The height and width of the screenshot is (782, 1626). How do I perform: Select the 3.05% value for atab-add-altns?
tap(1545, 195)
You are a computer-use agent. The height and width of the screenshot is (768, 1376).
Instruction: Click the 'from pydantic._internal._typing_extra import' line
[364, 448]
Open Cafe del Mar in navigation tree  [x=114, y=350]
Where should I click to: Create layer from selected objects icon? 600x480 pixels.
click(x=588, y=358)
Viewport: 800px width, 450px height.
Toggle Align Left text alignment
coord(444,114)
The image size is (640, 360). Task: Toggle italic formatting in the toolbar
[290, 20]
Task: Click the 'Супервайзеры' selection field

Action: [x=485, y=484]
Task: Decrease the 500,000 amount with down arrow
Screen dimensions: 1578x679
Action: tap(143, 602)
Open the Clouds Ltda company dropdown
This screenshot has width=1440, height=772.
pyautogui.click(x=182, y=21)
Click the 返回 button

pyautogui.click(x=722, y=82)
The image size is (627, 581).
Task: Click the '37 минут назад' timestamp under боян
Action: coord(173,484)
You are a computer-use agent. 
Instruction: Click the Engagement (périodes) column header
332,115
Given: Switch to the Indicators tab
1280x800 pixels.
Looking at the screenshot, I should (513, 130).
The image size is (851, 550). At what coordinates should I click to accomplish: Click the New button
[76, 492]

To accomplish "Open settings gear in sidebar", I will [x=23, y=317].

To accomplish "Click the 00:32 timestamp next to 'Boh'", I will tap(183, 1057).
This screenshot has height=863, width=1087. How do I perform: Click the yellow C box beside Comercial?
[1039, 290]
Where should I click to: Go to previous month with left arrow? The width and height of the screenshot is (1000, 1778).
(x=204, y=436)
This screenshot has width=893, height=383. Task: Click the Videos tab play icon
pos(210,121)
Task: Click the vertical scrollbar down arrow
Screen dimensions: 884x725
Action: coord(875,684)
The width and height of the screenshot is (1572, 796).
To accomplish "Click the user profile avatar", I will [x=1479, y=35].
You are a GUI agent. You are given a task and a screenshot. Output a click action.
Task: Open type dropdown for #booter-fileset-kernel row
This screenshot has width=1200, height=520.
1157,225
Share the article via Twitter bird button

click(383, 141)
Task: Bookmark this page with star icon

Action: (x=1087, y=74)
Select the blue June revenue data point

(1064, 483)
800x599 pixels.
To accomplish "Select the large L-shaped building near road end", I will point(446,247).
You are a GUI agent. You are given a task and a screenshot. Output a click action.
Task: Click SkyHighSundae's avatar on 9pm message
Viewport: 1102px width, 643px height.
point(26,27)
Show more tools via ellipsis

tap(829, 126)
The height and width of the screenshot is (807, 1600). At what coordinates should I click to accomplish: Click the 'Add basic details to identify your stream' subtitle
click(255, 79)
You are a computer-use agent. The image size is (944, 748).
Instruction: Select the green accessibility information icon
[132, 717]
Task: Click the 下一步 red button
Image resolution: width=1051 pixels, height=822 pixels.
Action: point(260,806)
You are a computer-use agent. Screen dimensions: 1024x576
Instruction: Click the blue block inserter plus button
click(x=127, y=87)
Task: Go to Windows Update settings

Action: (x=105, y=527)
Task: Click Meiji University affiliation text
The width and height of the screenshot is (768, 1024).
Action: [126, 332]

□ □ □

Look through the listing, and copy each line that contains the word "agent".

RESPONSE TO THE EXERCISE:
You are a computer-use agent. The height and width of the screenshot is (768, 1376).
You are a computer-use agent. 
You are a GUI agent. You are given a task and a screenshot. Output a click action.
You are a GUI agent. You are given a task and a screenshot. Output a click action.
You are a computer-use agent. The image size is (944, 748).
You are a computer-use agent. Screen dimensions: 1024x576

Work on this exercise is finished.